TEKST DO ĆWICZENIA ▸

= = = = = = =

44. Data: 2003-06-11 21:40:54

Temat: Re: Moja DO- KONIEC!
Od: "Marcin 'Cooler' Kuliński" <m...@p...gazeta.pl> szukaj wiadomości tego autora

Użytkownik "^ToM^" <n...@p...onet.pl> napisał w wiadomości
news:bc82kh$7e9$1@news.onet.pl...

> sa to prawa ogolnie wszystkim znane - to chyba oczywiste(w polsce juz
chyba
> nie ma analfabetow).

Chyba jednak sa. Poznac ich np. po tym, ze wegetarianizm utozsamiaja z
jedzeniem trawy, a roslinozercow z przezuwaczami.

> natomiasat nie jest oczywiste czy np. dieta
> wegetarianska jest oparta (wymyslona) o znajomosc praw fizyki, bo skoro
ktos
> sie zmusza do jedzenia trawy a jego zoladek nie jest choc troche podobny
do
> stworzenia trawozernego typu krowa czy owca (one sie nie zmuszaja), to czy
> moze mowic ze zna prawa fizyki rzadzace ta materia? nie, nie moze - skoro
> trawa to glownie celuloza, a czlowiek nie ma maszyn do jej trawienia (ani
> fizycznych ani chemicznych)jest rzecza oczywista ze nie powinen jej jesc,
> gdyz organizm wykonuje niepotrzebna prace na jej wydalenie nie zyskujac
> prawie nic do polepszenia swojego dzialania; mowimy wtedy ze entropia
ukladu
> (organizmu) wzrasta.

= = = = = = =

WYMAGANIA ZADANIA ▸
Wypisz całą powyższą wiadomość z grupy dyskusyjnej o diecie wegetariańskiej, znak po znaku i bez żadnych zmian. Poniższe rekordy nie są do niczego potrzebne.

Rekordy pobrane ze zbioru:
= = = = = = =

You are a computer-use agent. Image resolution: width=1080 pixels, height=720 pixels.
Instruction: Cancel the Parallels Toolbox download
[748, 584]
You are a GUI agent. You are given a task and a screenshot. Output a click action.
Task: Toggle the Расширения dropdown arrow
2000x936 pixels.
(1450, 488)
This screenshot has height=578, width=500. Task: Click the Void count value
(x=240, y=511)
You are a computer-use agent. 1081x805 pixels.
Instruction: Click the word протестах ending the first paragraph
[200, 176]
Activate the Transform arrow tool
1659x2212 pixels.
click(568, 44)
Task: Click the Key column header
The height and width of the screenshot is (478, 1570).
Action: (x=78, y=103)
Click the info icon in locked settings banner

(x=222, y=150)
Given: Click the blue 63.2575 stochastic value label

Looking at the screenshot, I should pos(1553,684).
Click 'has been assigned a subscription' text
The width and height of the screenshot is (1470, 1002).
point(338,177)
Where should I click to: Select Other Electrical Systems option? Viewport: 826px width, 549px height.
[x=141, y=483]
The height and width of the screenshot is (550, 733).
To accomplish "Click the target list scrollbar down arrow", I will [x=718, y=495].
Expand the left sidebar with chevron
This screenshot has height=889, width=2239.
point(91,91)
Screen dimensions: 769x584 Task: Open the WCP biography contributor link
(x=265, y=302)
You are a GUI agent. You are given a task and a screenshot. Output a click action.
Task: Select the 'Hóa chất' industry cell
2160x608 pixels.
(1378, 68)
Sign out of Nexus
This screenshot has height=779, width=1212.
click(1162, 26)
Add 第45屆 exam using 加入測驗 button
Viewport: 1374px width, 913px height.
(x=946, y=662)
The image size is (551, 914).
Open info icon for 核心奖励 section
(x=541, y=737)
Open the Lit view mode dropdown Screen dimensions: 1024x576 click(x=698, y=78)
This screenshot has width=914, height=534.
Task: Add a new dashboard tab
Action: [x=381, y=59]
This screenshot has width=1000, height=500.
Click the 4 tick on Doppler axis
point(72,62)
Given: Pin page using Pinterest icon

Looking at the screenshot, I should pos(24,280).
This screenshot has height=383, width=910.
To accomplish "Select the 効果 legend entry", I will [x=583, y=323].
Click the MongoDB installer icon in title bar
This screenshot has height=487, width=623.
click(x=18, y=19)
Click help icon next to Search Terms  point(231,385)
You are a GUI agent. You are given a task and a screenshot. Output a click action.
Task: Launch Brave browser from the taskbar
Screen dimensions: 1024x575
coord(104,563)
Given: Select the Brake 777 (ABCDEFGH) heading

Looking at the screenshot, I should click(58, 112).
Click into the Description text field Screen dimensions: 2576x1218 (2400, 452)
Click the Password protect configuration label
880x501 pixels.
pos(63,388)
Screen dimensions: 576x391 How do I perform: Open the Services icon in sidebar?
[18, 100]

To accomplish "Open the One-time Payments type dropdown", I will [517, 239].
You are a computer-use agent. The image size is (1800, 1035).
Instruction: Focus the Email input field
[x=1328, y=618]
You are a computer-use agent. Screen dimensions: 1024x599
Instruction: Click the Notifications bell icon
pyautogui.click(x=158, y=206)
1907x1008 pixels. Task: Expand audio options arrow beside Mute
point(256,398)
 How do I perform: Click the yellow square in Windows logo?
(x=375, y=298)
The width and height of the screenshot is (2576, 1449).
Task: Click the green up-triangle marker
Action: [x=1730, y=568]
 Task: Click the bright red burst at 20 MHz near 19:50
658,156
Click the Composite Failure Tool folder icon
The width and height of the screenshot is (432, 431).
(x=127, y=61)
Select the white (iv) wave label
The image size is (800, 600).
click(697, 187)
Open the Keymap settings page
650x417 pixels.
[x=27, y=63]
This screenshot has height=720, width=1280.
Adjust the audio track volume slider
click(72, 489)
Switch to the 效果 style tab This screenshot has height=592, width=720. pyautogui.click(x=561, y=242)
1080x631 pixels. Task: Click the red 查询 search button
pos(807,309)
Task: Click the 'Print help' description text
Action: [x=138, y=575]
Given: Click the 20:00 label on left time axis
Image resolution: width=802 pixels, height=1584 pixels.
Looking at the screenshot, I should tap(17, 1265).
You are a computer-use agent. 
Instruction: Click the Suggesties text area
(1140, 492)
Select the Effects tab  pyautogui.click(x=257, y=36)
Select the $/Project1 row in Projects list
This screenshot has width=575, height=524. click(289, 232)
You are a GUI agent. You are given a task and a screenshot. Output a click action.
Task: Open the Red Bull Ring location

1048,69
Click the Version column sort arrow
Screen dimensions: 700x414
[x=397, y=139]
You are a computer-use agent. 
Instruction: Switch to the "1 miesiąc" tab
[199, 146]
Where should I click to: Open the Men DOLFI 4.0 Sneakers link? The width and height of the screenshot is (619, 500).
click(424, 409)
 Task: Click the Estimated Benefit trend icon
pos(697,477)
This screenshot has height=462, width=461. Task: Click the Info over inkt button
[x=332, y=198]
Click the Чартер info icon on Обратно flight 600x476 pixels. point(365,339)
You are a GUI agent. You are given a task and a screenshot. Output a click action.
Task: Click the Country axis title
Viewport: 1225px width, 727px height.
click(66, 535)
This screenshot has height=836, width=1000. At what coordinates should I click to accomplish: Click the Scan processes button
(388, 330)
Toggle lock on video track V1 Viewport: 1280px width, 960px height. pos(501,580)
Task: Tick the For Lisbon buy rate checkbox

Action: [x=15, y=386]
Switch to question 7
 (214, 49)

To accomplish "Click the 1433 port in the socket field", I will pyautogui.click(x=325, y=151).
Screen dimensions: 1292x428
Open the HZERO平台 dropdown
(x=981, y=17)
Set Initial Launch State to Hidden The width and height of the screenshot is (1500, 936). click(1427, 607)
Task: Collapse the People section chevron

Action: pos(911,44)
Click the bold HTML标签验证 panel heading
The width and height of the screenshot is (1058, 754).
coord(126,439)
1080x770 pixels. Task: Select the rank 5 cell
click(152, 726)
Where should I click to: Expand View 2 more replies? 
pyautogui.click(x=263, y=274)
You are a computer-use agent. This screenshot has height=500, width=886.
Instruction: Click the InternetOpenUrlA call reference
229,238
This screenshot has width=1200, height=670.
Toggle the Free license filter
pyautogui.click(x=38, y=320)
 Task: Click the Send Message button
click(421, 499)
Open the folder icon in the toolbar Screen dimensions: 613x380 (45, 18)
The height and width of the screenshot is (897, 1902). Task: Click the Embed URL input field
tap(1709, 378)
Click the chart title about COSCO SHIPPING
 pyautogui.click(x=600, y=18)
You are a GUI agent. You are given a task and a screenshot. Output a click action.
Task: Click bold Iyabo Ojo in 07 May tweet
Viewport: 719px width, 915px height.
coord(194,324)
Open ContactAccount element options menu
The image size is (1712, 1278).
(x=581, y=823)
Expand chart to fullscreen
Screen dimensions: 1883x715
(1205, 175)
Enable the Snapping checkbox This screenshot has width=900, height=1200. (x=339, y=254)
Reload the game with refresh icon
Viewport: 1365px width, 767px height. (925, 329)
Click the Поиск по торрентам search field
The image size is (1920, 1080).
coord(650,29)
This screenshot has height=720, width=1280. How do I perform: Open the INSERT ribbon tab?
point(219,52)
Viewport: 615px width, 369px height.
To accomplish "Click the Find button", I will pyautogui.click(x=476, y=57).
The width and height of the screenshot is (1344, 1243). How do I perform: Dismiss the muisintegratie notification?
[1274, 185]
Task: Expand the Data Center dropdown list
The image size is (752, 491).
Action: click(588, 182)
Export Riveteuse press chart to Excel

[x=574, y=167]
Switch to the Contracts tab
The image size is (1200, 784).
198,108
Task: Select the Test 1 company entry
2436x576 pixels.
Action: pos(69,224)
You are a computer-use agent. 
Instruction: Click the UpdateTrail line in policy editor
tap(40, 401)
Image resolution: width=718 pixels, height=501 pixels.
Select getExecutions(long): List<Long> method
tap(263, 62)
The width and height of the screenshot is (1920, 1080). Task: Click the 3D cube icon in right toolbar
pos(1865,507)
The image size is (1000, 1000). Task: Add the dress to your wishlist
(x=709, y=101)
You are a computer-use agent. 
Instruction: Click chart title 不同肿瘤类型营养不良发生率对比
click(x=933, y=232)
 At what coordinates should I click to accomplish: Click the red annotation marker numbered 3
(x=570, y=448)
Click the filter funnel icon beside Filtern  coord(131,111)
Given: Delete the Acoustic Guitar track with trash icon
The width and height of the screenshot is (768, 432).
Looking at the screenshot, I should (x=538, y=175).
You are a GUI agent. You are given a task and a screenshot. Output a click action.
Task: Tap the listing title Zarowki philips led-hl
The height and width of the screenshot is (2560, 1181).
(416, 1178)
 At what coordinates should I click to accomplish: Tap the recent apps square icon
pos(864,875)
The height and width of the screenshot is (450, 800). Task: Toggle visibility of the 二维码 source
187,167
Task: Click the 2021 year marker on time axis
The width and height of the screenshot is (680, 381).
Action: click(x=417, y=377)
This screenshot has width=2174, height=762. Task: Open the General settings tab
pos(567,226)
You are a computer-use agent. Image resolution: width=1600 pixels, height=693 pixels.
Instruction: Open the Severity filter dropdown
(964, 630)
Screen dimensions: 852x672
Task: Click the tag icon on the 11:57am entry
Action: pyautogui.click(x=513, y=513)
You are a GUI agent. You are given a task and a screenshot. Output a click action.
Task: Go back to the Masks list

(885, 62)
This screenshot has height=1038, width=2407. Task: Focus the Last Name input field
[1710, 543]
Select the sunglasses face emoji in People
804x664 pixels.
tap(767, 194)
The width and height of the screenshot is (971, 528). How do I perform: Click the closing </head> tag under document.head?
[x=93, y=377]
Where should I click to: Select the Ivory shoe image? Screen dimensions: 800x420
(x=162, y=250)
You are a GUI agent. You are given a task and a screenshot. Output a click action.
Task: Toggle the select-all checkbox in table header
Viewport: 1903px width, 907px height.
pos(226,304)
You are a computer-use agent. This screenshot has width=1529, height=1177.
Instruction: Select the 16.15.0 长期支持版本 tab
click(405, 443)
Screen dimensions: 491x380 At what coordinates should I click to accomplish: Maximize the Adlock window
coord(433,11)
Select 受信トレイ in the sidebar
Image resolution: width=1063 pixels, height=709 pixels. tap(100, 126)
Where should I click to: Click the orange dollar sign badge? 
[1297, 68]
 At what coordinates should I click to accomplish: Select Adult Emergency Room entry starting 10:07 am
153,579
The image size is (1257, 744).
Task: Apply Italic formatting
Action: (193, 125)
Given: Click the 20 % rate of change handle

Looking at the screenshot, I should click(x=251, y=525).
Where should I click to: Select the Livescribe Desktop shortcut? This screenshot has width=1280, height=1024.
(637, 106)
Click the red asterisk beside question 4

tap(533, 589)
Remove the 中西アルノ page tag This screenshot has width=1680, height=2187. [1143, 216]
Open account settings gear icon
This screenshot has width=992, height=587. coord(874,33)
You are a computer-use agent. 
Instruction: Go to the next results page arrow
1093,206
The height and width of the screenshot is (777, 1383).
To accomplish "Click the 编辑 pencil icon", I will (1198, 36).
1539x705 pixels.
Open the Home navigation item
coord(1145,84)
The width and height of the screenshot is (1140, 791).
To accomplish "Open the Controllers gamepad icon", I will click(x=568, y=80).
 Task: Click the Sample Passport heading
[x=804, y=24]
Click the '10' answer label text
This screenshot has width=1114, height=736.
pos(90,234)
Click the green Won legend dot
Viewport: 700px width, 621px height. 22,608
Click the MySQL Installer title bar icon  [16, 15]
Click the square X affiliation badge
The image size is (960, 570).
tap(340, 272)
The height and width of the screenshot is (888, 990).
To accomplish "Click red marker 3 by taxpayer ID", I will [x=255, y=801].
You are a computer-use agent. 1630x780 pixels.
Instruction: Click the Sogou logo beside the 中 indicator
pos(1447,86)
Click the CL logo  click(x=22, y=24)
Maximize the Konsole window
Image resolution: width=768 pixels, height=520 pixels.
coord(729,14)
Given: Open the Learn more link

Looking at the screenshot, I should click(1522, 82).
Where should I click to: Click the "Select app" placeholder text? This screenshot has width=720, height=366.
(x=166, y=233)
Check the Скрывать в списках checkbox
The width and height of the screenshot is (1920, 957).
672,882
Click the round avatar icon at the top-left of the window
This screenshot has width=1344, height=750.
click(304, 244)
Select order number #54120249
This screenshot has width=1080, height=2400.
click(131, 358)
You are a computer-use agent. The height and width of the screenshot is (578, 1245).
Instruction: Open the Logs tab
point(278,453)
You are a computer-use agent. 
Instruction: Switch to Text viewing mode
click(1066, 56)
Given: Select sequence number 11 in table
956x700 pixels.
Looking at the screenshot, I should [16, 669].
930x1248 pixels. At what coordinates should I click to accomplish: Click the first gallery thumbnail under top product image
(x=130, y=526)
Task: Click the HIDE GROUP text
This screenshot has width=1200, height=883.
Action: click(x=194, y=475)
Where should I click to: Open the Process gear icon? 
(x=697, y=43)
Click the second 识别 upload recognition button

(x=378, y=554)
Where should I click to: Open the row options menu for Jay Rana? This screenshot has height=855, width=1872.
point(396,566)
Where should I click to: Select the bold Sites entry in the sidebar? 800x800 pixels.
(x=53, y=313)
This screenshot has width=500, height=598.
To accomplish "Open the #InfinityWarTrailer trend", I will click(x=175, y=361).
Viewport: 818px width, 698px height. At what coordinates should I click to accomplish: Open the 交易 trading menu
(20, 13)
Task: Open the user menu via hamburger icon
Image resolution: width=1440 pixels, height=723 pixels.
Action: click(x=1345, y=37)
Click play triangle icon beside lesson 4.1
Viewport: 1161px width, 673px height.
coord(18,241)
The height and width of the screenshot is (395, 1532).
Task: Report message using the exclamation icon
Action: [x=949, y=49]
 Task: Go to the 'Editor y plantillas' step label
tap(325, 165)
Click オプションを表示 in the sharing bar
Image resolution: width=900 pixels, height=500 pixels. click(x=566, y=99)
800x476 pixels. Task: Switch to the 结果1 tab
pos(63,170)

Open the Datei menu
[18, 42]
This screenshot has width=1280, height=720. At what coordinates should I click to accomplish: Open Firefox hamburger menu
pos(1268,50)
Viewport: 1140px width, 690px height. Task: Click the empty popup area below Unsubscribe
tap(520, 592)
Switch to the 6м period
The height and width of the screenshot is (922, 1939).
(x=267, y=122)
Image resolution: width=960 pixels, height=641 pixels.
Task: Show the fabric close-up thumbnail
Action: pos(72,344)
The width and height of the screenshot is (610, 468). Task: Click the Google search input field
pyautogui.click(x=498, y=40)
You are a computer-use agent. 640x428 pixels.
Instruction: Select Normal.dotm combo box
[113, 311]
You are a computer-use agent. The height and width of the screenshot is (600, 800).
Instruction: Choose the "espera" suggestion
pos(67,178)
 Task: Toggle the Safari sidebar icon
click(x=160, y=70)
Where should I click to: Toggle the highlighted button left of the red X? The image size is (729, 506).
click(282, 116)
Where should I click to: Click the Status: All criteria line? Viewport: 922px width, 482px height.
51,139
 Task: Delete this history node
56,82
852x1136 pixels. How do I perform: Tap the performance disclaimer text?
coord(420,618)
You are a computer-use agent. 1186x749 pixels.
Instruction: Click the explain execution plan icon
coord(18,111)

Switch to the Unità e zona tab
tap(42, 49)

= = = = = = =

ODPOWIEDŹ ▸
44. Data: 2003-06-11 21:40:54

Temat: Re: Moja DO- KONIEC!
Od: "Marcin 'Cooler' Kuliński" <m...@p...gazeta.pl> szukaj wiadomości tego autora

Użytkownik "^ToM^" <n...@p...onet.pl> napisał w wiadomości
news:bc82kh$7e9$1@news.onet.pl...

> sa to prawa ogolnie wszystkim znane - to chyba oczywiste(w polsce juz
chyba
> nie ma analfabetow).

Chyba jednak sa. Poznac ich np. po tym, ze wegetarianizm utozsamiaja z
jedzeniem trawy, a roslinozercow z przezuwaczami.

> natomiasat nie jest oczywiste czy np. dieta
> wegetarianska jest oparta (wymyslona) o znajomosc praw fizyki, bo skoro
ktos
> sie zmusza do jedzenia trawy a jego zoladek nie jest choc troche podobny
do
> stworzenia trawozernego typu krowa czy owca (one sie nie zmuszaja), to czy
> moze mowic ze zna prawa fizyki rzadzace ta materia? nie, nie moze - skoro
> trawa to glownie celuloza, a czlowiek nie ma maszyn do jej trawienia (ani
> fizycznych ani chemicznych)jest rzecza oczywista ze nie powinen jej jesc,
> gdyz organizm wykonuje niepotrzebna prace na jej wydalenie nie zyskujac
> prawie nic do polepszenia swojego dzialania; mowimy wtedy ze entropia
ukladu
> (organizmu) wzrasta.